Data records:
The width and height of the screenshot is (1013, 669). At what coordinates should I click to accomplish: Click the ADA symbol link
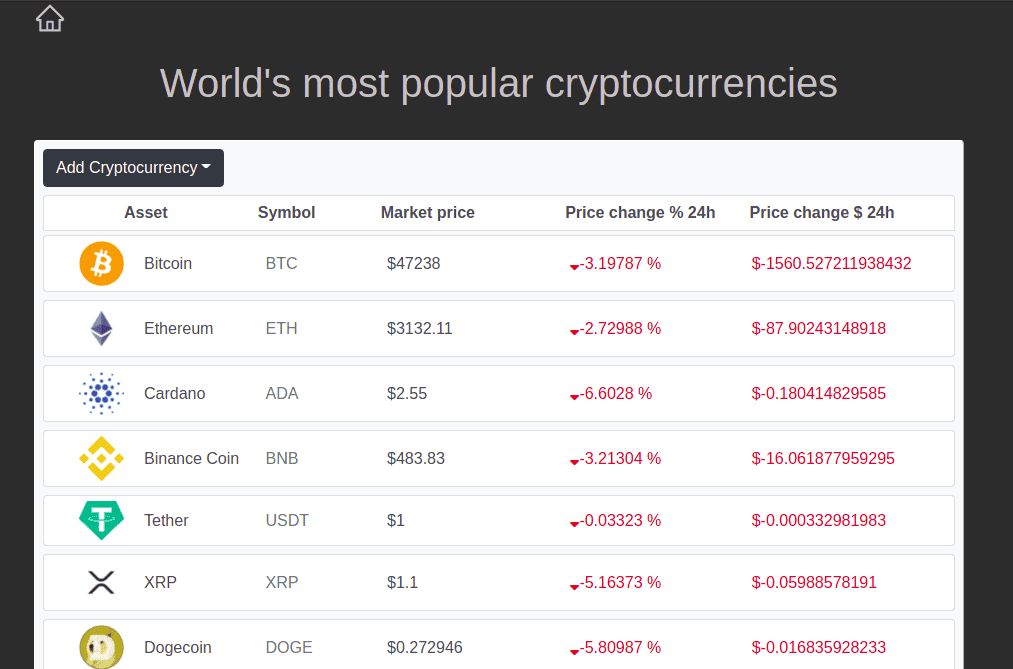(x=281, y=393)
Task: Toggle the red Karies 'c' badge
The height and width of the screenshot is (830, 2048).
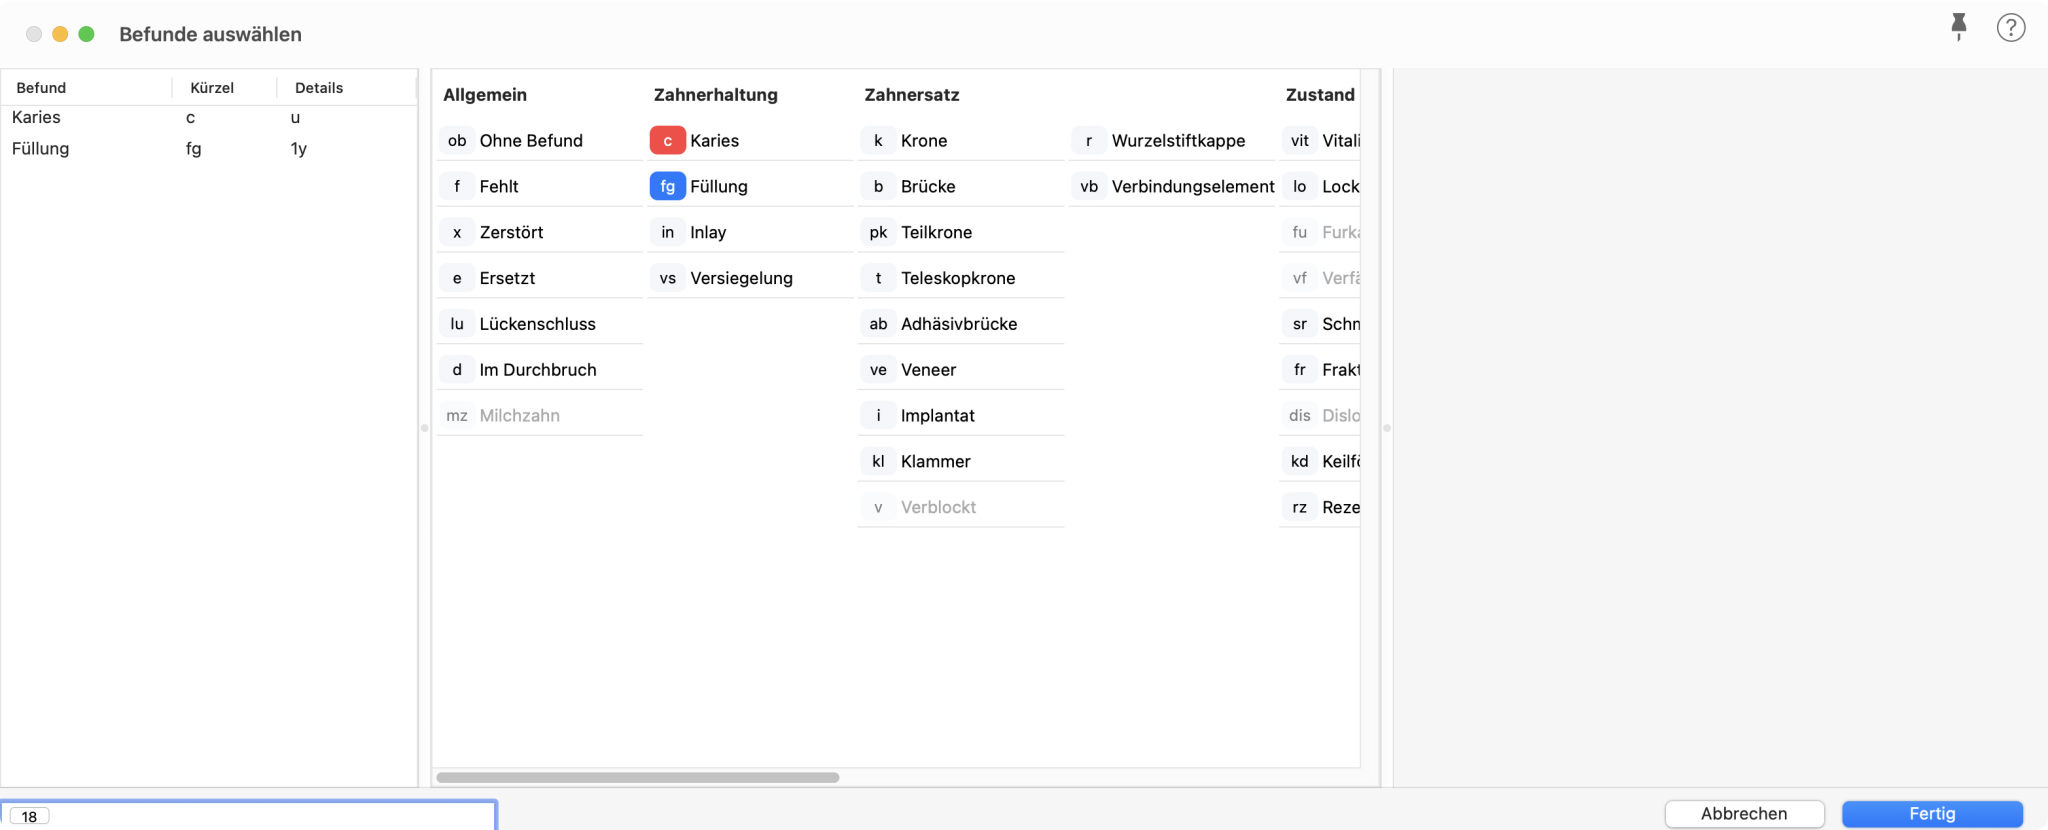Action: point(667,141)
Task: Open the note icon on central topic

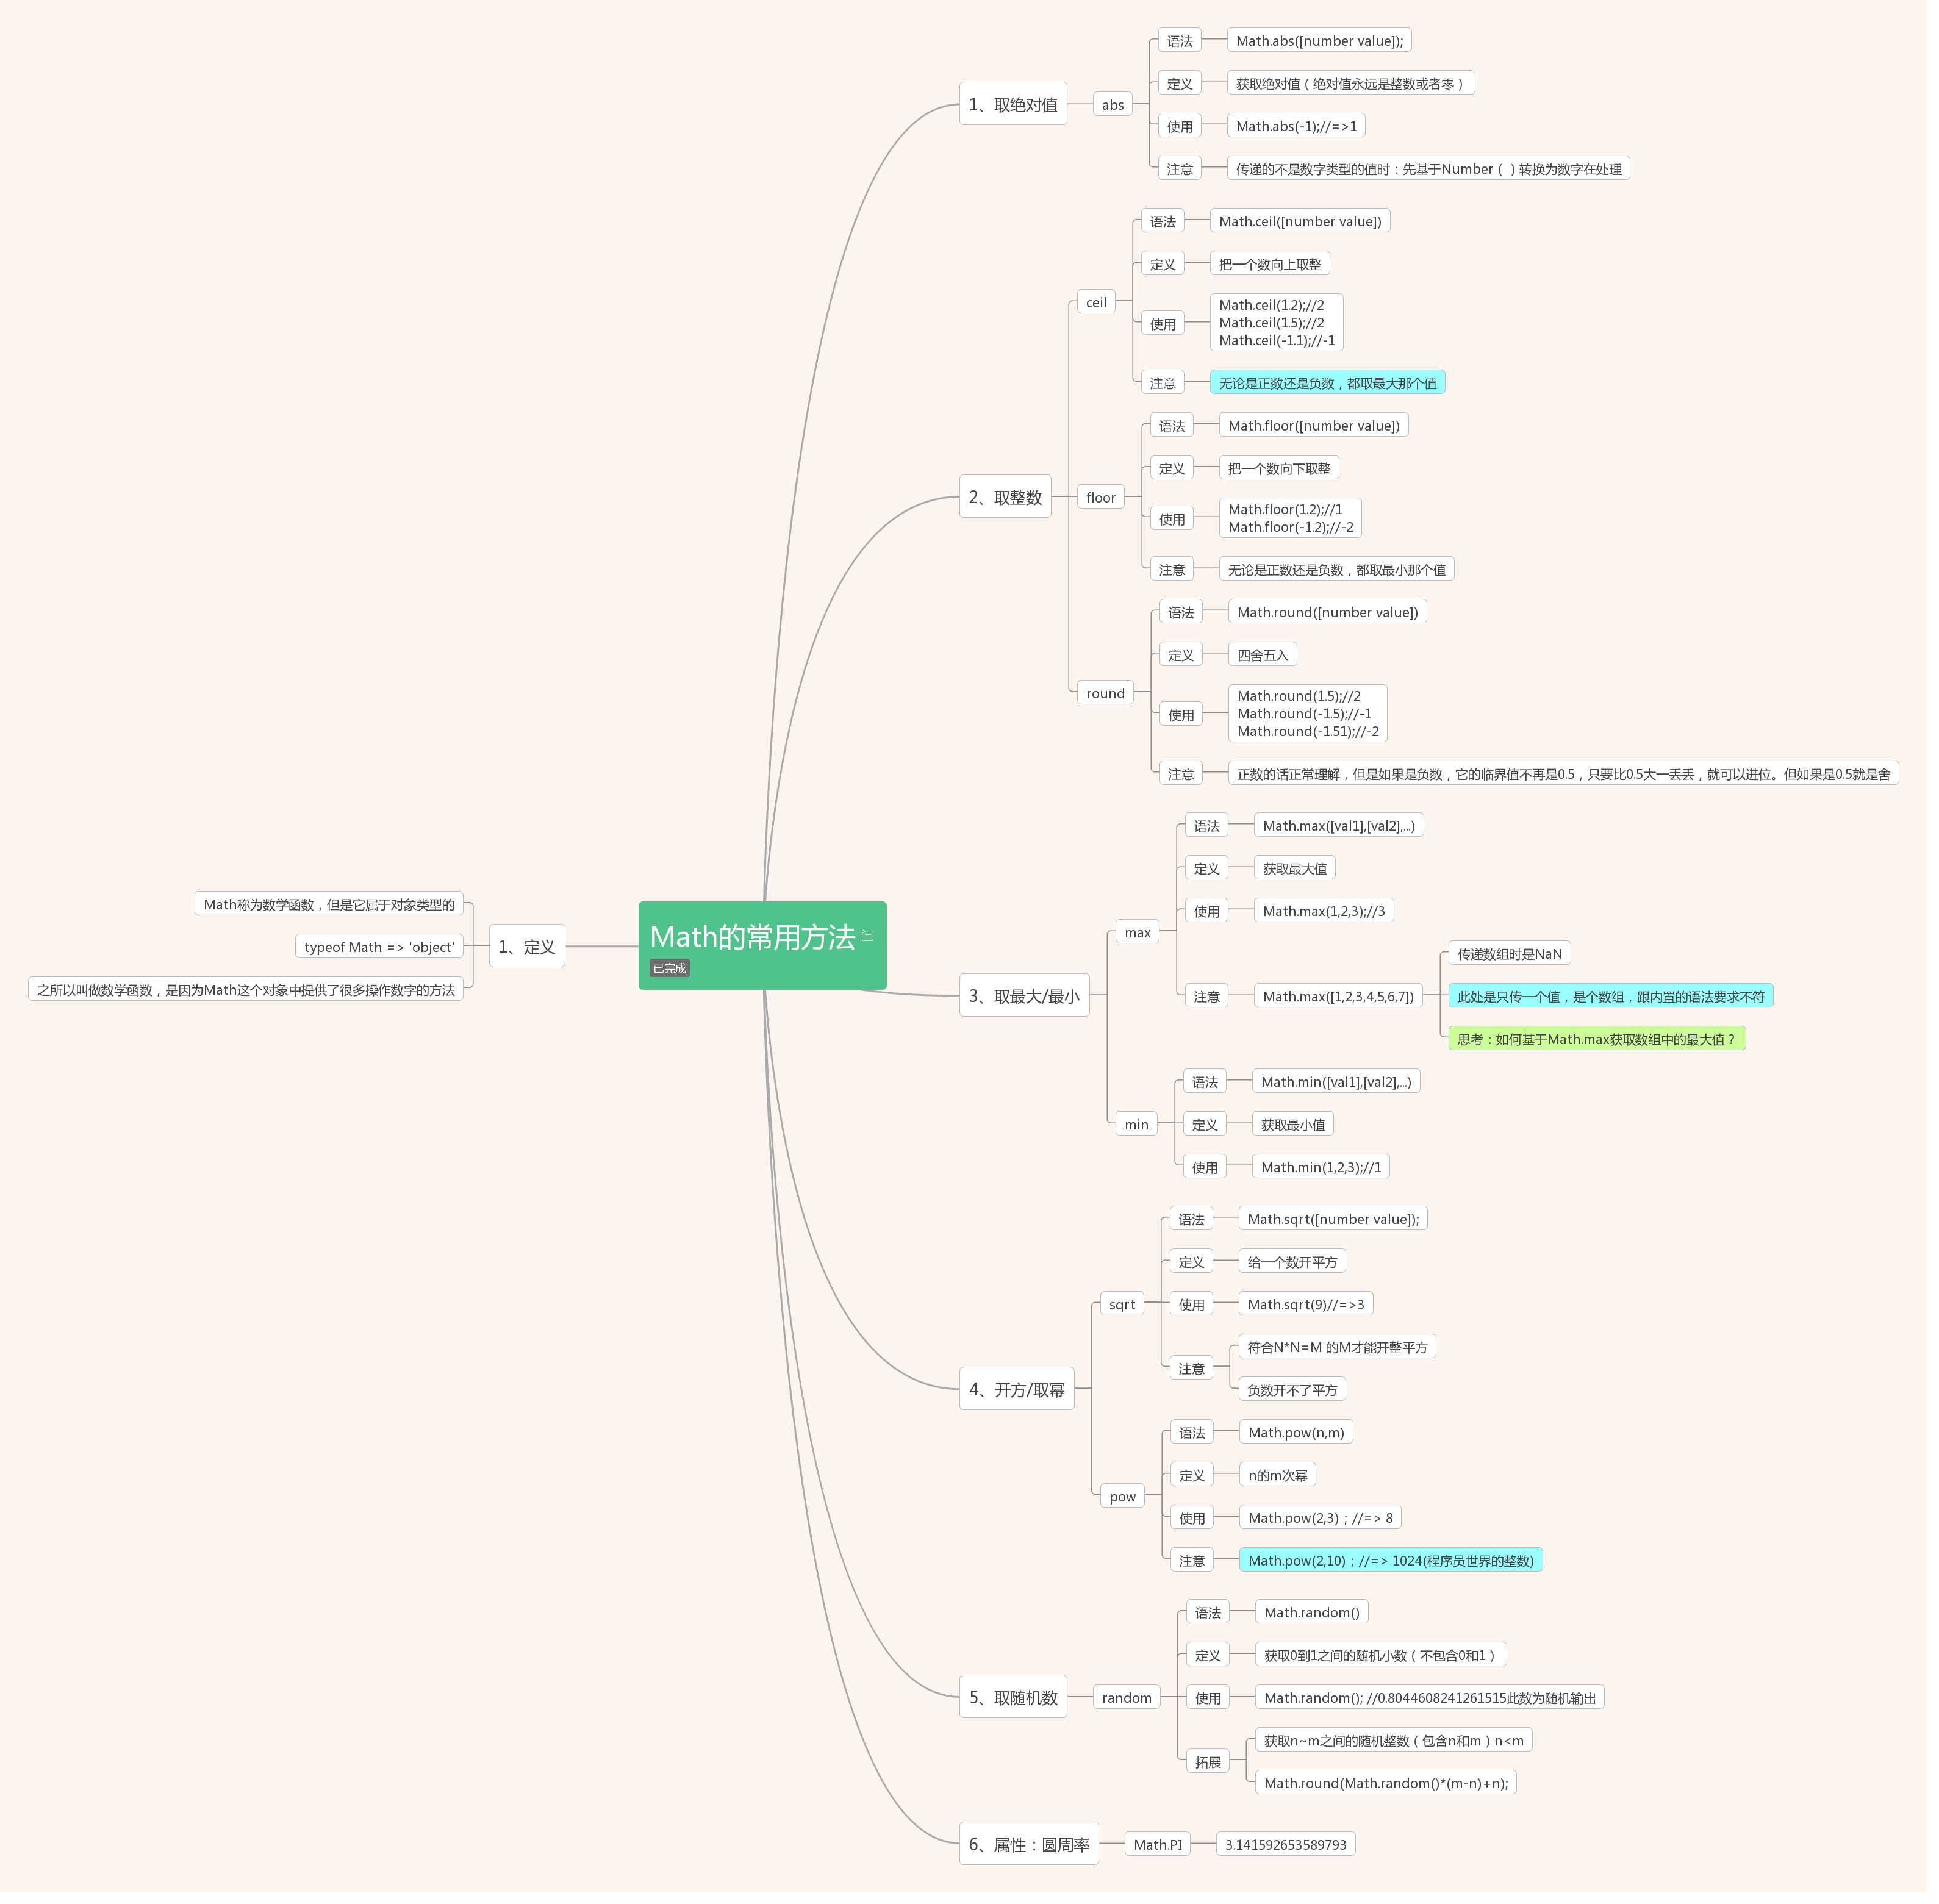Action: [867, 936]
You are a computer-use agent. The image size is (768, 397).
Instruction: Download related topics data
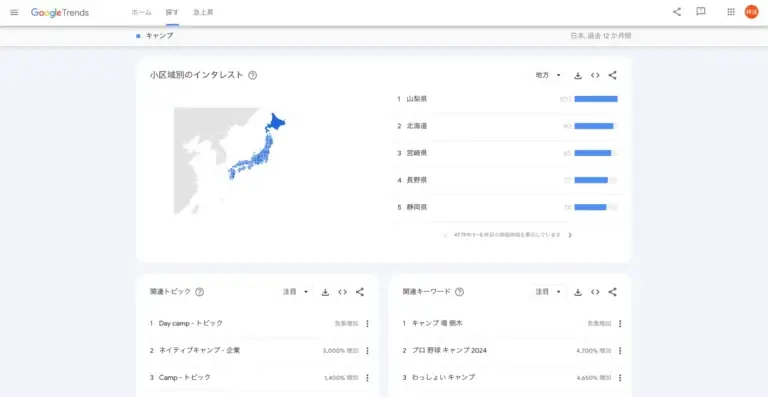pos(325,292)
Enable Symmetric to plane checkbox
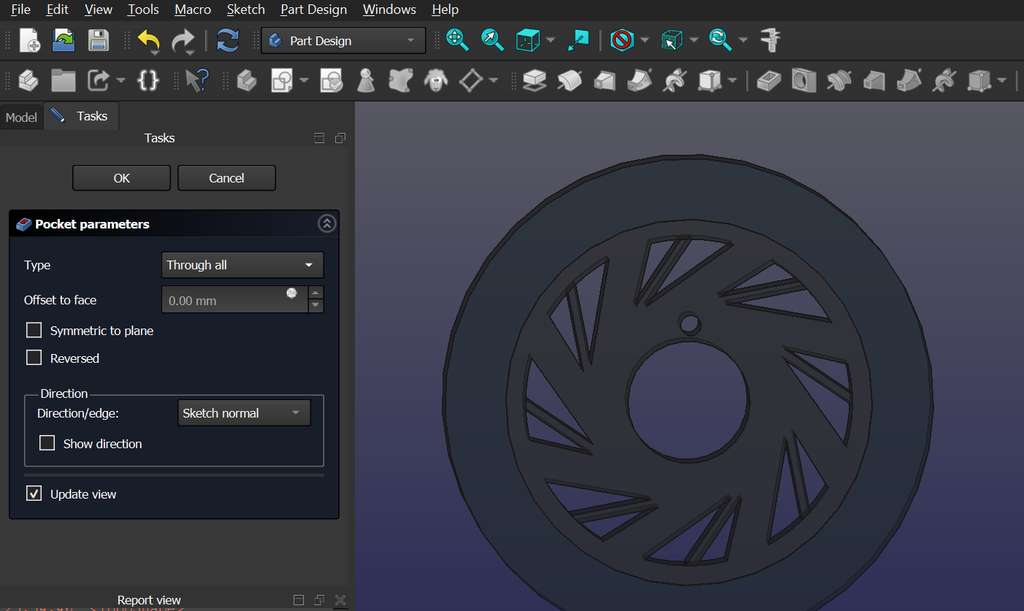 click(35, 330)
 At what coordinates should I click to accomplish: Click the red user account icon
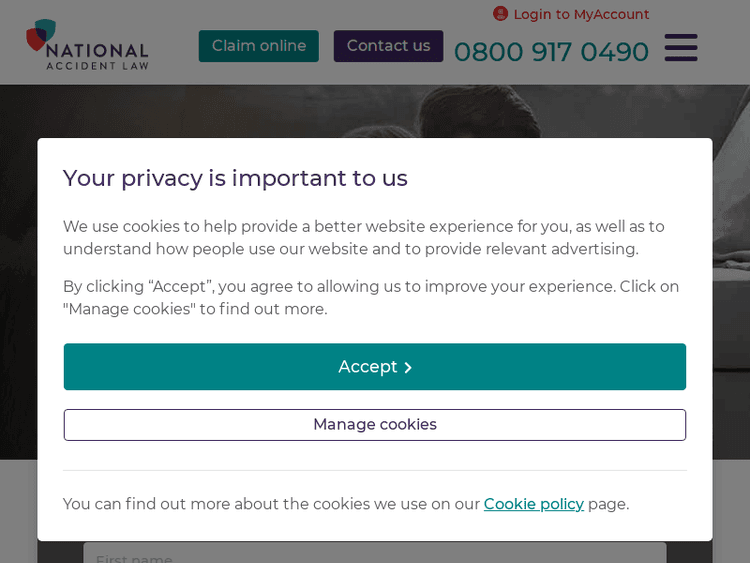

THE TASK: Only the lines from the one that contains "Enable Symmetric to plane checkbox" to the end of the records, inclusive, are to be quoted exactly, with pictures excluded.

SOLUTION TO THE EXERCISE:
Enable Symmetric to plane checkbox
 click(35, 330)
 At what coordinates should I click to accomplish: Click the red user account icon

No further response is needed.